Texte de Bérengère Ruest
Photo de Michel Cusson
Au même titre que les petits commerces, les organismes communautaires de Verdun pâtissent de l’augmentation incontrôlée des loyers commerciaux. Bien souvent dépendants financièrement de subventions ponctuelles et de dons, plusieurs organismes se retrouvent dans l’impossibilité de se loger dans le quartier.
Or, ces organismes desservent les populations les plus vulnérables de Verdun – aînés, jeunes décrocheurs, familles immigrantes, personnes à faibles revenus, enfants en difficulté. Si Verdun est un arrondissement qui a la chance de pouvoir compter sur la vitalité du tissu communautaire, grâce à des organismes implantés là depuis des dizaines d’années, la nouvelle donne immobilière est une menace qui concerne l’ensemble des résidents.
Toutefois, face à ce constat inquiétant et à l’urgence de trouver des solutions, certains se retroussent les manches. Nous avons rencontré Julie Lambert, directrice générale de l’école de musique l’Harmonie Richelieu Verdun, qui s’implique depuis près d’un an dans un projet d’achat immobilier pour héberger les organismes de Verdun à un coût inférieur à celui du marché. Pédagogue et musicienne polyvalente assoiffée d’apprentissage, Julie est aussi une rassembleuse. Habituée à faire jouer ensemble différents instruments et des musiciens de différents niveaux, son charisme et sa capacité à fédérer des personnes autour d’une idée pourraient s’avérer déterminants pour l’avenir de Verdun.
Pouvez-vous nous parler de ce projet d’achat ? Qui en est à l’origine et où en êtes-vous dans le processus d’achat ?
Ce projet d’achat est une initiative de l’Échelle Abordable (1), une organisation dont la mission est de développer des projets d’espaces commerciaux abordables pour des organismes à but non lucratif ou des entreprises d’économie sociale.
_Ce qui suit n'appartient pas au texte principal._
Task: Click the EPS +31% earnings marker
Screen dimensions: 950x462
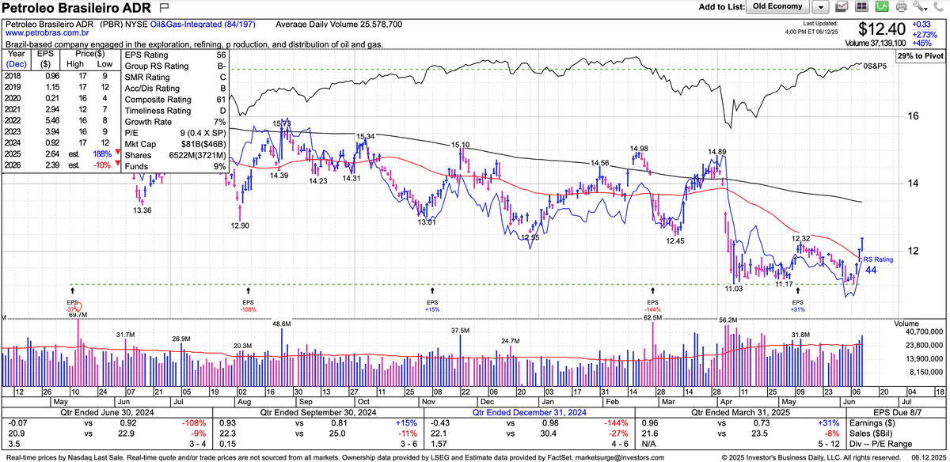Action: (797, 306)
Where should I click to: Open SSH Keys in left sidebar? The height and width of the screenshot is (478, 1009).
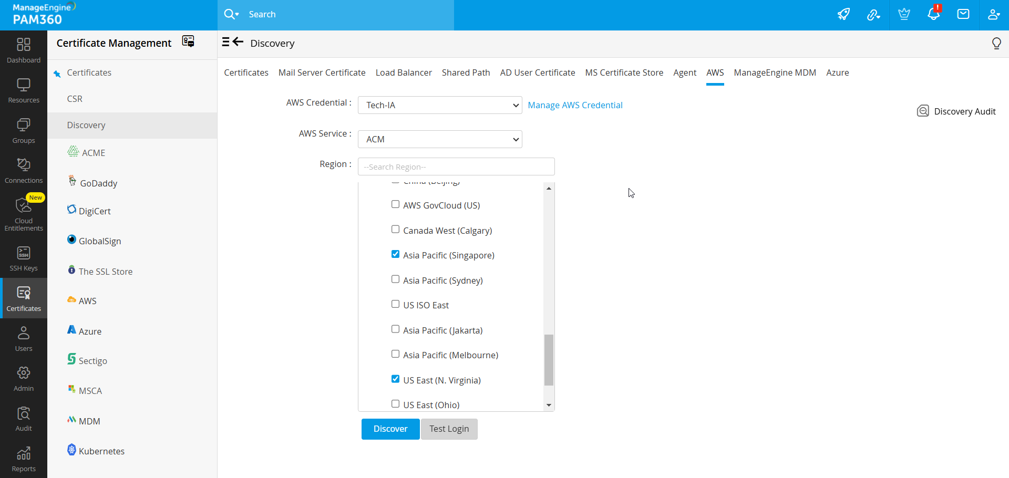[x=24, y=259]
Simon Mammone, le directeur général de l’Échelle Abordable, est lui-même un résident du quartier.
Nous avons fait une offre d’achat pour un immeuble qui a une superficie d’environ 20 000 pieds carrés, qui pourrait donc accueillir plusieurs organismes. L’offre est acceptée sous condition de financement : nous avons soixante jours pour faire nos démarches auprès des bailleurs de fonds et surtout trouver des organismes prêts à embarquer dans le projet, qui deviendraient membres fondateurs et copropriétaires du bâtiment. Mais c’est très complexe car même les organismes qui ont besoin de locaux n’ont pas beaucoup d’argent et il faut une mise de fonds pour devenir propriétaire. La mise de fonds est nécessaire pour prouver la solidité de notre projet et l’intérêt des différents partenaires. C’est une prise de risque, mais c’est la seule façon d’avancer.
Pour vous, en quoi cet achat pourrait servir la communauté de Verdun?
Verdun a une véritable richesse au niveau de ses organismes communautaires et je trouve ça vraiment dommage qu’il n’y ait pas de lieu pour les accueillir. Nous nous inspirons beaucoup de ce qui existe dans d’autres arrondissements, notamment le Centre de services communautaires du Monastère, sur le Plateau. L’objectif d’un tel projet, c’est d’héberger une diversité d’organismes qui servent différentes populations de Verdun et qu’il y ait une véritable collaboration entre les services. Par exemple, s’il y a une famille immigrante qui vient chercher du soutien en francisation, elle peut aussi avoir sur place une aide à la recherche d’emploi ou de l’aide aux devoirs pour les enfants, etc.
On parle beaucoup de logement social et de la difficulté des gens à se loger. Mais si cette population n’a pas non plus accès à des services de proximité, on est pas plus avancés! Et les organismes qui passent leur temps à chercher des locaux abordables ou des subventions pour se loger passent d’autant moins de temps à se consacrer à leur mission réelle.
Quelle est la situation de l’Harmonie Richelieu Verdun?
Pendant des années nous avons été hébergés gracieusement par le CSSMB. Ça s’est malheureusement arrêté en 2018. La particularité de l’Harmonie, c’est qu’on est une école de musique: on fait du bruit! Nous sommes allés quelques années dans le sous-sol de l’église Saint Thomas More, sur Bannantyne, et en ce moment nous partageons les locaux des Madelinots sur Wellington. Ça dépanne, mais ce n’est pas idéal car nous avons des restrictions. Et nous sommes passés de la gratuité totale à devoir payer des loyers, ce qui nous a obligés à revoir toute notre politique de prix. À l’Harmonie nous offrons des cours de groupe qui ont pour vocation de rester abordables et accessibles à toute la population.